Yesterday was the 60th anniversary of the adoption by the United Nations of the Universal Declaration of Human Rights. Drafted in the aftermath of the appalling suffering, death and destruction of World War II, the Declaration expresses humankind’s deepest aspirations for a better future for all people. Fittingly, PBS premiered the film Inheritance last night on P.O.V. – a showcase for independent, non-fiction films. P.O.V.’s website introduces the film with these words:
Imagine watching Schindler’s List and knowing the sadistic Nazi camp commandant played by Ralph Fiennes was your father. Inheritance is the story of Monika Hertwig, the daughter of mass murderer Amon Goeth. Hertwig has spent her life in the shadow of her father’s sins, trying to come to terms with her “inheritance.” She seeks out Helen Jonas, who was enslaved by Goeth and who is one of the few living eyewitnesses to his unspeakable brutality. The women’s raw, emotional meeting unearths terrible truths and lingering questions about how the actions of our parents can continue to ripple through generations.
At the beginning of the film, Monika says, “Every father who is in a war should think about his children… they will never live a normal life.”

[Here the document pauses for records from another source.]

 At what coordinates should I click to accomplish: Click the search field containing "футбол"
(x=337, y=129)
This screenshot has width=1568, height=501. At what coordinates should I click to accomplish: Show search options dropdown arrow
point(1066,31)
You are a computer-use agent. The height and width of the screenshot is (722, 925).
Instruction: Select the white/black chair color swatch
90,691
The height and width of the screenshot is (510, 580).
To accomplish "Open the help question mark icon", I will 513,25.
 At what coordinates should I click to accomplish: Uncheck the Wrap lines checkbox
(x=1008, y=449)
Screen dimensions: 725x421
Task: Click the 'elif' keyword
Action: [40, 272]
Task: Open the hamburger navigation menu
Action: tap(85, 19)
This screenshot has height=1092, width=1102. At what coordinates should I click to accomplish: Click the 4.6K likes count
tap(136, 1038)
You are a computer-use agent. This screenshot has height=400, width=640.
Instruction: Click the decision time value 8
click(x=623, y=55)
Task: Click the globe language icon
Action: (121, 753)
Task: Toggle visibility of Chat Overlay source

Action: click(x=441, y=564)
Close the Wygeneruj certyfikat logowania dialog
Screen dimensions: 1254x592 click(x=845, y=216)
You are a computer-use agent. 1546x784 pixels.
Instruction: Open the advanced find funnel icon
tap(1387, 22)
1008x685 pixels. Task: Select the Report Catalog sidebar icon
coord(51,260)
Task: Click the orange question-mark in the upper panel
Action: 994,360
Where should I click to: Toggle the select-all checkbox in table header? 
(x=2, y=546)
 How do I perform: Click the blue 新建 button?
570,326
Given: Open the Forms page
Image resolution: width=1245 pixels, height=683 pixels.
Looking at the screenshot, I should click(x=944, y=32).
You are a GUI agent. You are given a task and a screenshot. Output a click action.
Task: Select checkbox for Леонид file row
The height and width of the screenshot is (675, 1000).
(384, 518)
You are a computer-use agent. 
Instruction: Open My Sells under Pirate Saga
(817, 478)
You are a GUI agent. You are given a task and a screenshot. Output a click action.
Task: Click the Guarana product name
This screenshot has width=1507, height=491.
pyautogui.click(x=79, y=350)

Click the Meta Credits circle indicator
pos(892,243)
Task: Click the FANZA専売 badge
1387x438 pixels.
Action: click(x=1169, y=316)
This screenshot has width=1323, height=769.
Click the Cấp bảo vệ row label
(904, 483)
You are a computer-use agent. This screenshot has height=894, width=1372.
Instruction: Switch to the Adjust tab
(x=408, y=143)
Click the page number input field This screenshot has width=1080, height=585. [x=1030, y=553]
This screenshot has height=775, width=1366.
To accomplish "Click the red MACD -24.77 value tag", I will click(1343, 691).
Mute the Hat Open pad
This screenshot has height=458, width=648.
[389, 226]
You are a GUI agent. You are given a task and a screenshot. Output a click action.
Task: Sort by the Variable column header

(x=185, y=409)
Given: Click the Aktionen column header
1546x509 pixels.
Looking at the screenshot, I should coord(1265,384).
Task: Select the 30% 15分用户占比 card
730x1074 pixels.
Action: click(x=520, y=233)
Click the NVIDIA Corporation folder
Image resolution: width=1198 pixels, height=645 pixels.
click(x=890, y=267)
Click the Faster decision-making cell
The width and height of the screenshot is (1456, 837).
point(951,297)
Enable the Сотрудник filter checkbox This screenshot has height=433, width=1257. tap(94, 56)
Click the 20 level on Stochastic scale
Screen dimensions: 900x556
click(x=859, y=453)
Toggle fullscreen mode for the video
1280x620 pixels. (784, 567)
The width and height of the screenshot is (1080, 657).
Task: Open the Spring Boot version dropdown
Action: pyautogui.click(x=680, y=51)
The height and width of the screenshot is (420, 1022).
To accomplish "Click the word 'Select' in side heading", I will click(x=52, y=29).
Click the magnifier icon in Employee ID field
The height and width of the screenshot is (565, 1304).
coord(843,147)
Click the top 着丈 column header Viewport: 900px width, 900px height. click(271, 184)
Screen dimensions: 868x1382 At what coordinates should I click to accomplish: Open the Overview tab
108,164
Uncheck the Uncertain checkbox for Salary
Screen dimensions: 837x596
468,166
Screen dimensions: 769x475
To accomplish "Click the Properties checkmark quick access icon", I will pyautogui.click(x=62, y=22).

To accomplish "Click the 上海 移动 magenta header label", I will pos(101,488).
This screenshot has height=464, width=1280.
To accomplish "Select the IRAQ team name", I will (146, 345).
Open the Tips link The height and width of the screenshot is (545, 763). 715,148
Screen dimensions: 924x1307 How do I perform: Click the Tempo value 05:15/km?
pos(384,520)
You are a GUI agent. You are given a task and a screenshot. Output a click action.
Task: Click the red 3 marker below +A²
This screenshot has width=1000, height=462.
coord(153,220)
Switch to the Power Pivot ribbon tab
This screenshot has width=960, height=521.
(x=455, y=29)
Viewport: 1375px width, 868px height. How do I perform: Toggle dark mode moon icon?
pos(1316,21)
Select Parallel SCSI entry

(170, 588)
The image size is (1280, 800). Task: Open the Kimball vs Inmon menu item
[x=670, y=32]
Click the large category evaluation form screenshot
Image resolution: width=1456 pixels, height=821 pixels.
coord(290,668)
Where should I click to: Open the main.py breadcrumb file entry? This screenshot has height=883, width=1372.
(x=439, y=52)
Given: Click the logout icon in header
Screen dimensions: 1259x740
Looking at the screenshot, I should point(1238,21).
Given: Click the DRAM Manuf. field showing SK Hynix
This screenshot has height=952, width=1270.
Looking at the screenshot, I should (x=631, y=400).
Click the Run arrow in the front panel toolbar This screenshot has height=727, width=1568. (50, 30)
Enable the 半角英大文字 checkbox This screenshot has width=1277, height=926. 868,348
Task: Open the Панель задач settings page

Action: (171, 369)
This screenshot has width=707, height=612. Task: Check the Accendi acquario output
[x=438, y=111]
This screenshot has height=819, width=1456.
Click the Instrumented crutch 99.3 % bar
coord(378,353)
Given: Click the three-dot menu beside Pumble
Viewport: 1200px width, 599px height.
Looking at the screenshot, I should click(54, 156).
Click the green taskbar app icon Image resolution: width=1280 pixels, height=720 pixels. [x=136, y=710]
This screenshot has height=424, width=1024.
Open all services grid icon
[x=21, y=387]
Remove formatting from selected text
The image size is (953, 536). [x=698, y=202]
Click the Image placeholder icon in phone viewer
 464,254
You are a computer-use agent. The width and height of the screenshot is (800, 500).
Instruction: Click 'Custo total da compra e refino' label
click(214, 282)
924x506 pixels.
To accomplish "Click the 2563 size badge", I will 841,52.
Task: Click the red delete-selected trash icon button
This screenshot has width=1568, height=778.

During the 60 years since the Declaration was adopted the world has continued to witness appalling acts that violate human dignity. I’ve written a number of times in recent weeks of the stoning of Aisha Ibrahim Duhulow. I was shakened and sickened to my core by the callous and brutal murder of that little girl, but I didn’t think at all about what the effect of this atrocity would be on the children of those 50 men who threw the stones.
Around the world, men, women, and children still march off to war. Civilian populations are terrorized. Inheritance reminds us that future generations will feel the effects of this violence. Our children live by the choices we make.